The lipschitz optimization is very similar to sequence-model-based optimizers. The upper bound is an acquisition function that is calculated for every position in the search space with the following equation:

\[ U(x) = \min_{i=1...t}(f(x_i) + k \cdot || x-x_i ||_2) \]

where:

\(f(x_i)\) => is the score of a known position
\(k\) => is the maximum slope between known positions
\(|| x-x_i ||_2\) => is the distance between a known position \(x_i\) and a position in the search space \(x\)
\(\min_{i=1...t}\) => returns the minimum value of the calculations for the known positions \(i=1...t\)

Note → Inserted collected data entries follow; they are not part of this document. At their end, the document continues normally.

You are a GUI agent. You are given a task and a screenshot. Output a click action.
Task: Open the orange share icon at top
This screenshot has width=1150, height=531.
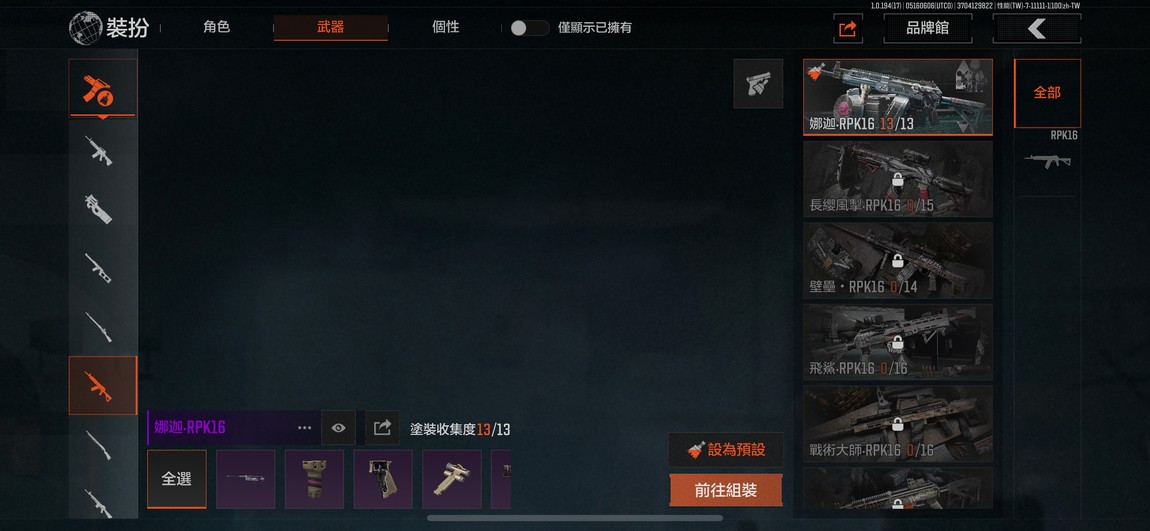[x=847, y=29]

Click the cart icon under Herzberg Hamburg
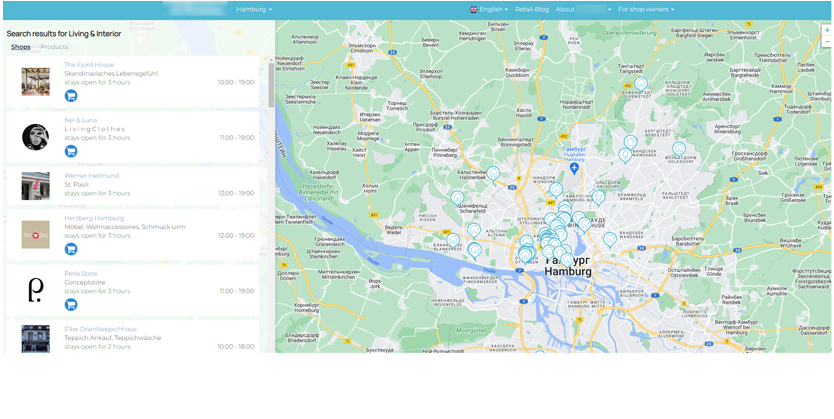71,249
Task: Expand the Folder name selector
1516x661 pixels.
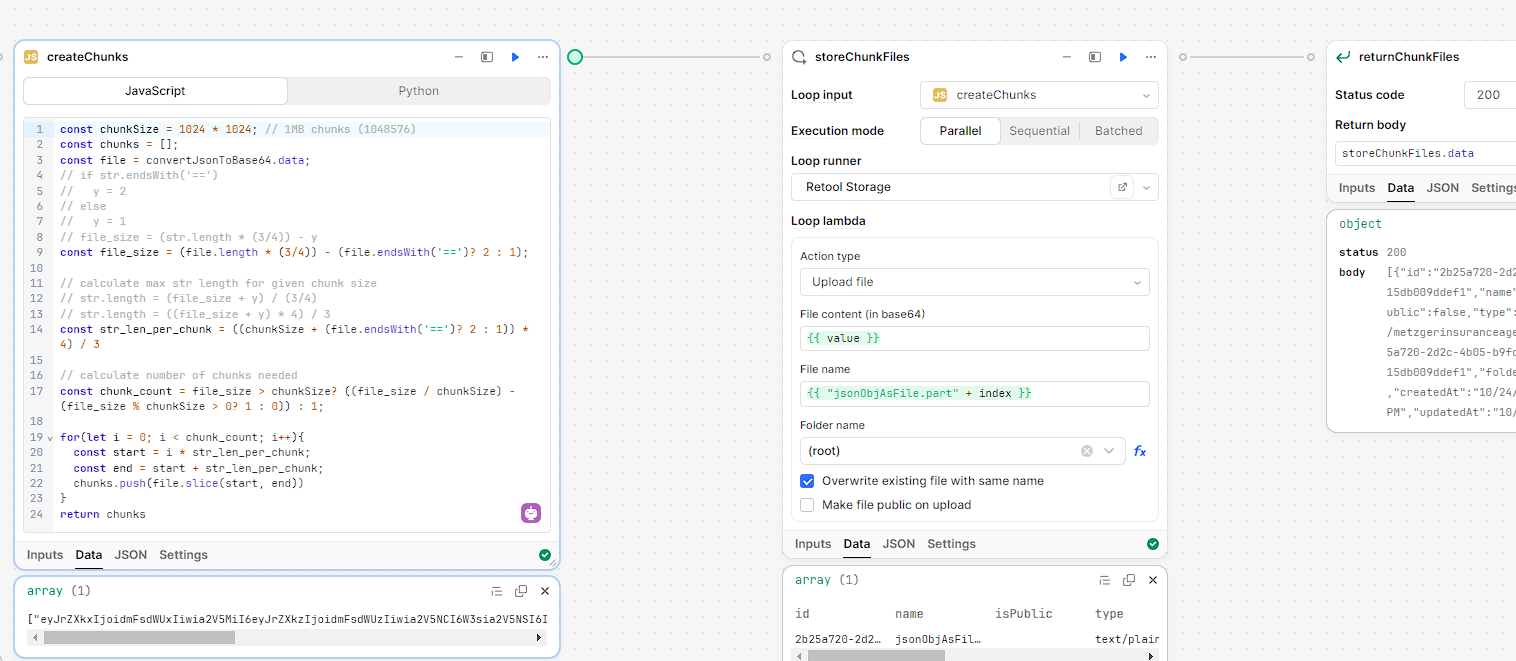Action: click(x=1111, y=451)
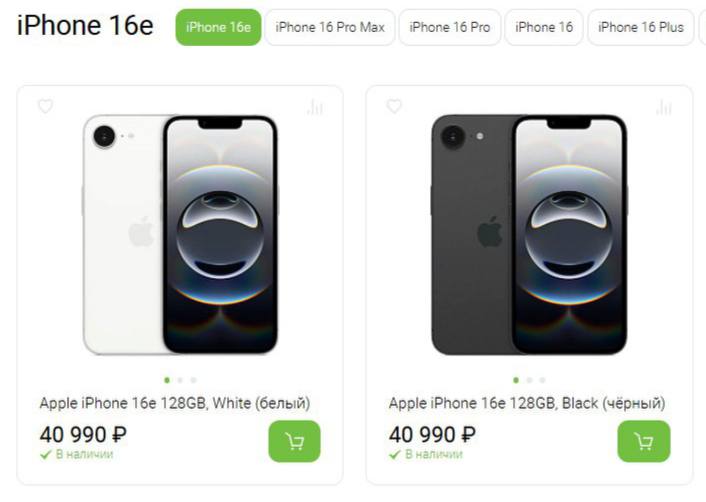Show second photo of white iPhone
This screenshot has height=502, width=706.
(x=180, y=380)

The equation above results in an upper bound that looks like the known positions in the search space are connected with pyramid shaped lines, where the peaks are between the known positions.

Parameters

`max_sample_size`

The max_sample_size is a first pass of randomly sampling, before all possible positions are generated for the sequence-model-based optimization. It samples the search space directly and takes effect if the search-space is very large:

search_data = {
  "x1": np.arange(0, 1000, 0.01),
  "x2": np.arange(0, 1000, 0.01),
  "x3": np.arange(0, 1000, 0.01),
  "x4": np.arange(0, 1000, 0.01),
}

The max_sample_size-parameter is necessary to avoid a memory overload from generating all possible positions from the search-space. The search-space above corresponds to a list of \(100000^4 = 100000000000000000000\) numpy arrays. This memory overload is expected for a sequence-model-based optimization algorithm, because the surrogate model has the job make a prediction for every position in the search-space to calculate the acquisition-function. The max_sample_size-parameter was introduced to provide a better out-of-the-box experience if using smb-optimizers.

type: int
default: 10000000
typical range: 1000000 ... 100000000

`sampling`

The sampling-parameter is a second pass of randomly sampling. It samples from the list of all possible positions (not directly from the search-space). This might be necessary, because the predict-method of the surrogate model could overload the memory.

type: dict
default: {'random': 1000000}
typical range: -

`warm_start_smbo`

The warm_start_smbo-parameter is a pandas dataframe that contains search-data with the results from a previous optimization run. The dataframe containing the search-data could look like this:

x1	x2	score
5	15	0.3
10	12	0.7
...	...	...
...	...	...

Where the corresponding search-space would look like this:

search_space = {
  "x1": np.arange(0, 20),
  "x2": np.arange(0, 20),
}

Before passing the search-data to the optimizer make sure, that the columns match the search-space of the new optimization run. So you could not add another dimension ("x3") to the search-space and expect the warm-start to work. The dimensionality of the optimization must be preserved and fit the problem.

opt = BayesianOptimization(warm_start_smbo=search_data)

type: pandas dataframe, None
default: None
possible values: -